**Work to complete**
Copy the data word for word, starting with its first line and ending with the line that contains "Action: [583, 207]".

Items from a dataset
*****
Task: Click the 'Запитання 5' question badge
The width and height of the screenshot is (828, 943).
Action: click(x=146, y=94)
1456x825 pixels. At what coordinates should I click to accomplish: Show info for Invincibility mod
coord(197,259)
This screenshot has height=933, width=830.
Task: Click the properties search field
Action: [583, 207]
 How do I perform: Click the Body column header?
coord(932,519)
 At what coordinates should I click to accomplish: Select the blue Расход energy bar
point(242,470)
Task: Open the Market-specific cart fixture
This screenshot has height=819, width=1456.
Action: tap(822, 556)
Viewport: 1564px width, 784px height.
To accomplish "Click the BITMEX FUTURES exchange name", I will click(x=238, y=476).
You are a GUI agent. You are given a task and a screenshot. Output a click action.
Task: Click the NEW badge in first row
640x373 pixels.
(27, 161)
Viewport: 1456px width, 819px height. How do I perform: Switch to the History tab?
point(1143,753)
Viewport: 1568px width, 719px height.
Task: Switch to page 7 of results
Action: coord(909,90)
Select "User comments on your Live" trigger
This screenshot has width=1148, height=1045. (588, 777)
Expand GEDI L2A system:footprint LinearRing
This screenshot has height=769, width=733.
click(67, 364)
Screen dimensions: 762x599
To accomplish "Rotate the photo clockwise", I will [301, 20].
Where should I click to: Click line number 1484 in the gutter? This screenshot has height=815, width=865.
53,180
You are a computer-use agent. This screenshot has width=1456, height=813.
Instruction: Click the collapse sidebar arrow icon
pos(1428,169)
*****
**Finished answer**
Task: Click the 'Запитання 5' question badge
The width and height of the screenshot is (828, 943).
Action: click(x=146, y=94)
1456x825 pixels. At what coordinates should I click to accomplish: Show info for Invincibility mod
coord(197,259)
This screenshot has height=933, width=830.
Task: Click the properties search field
Action: [583, 207]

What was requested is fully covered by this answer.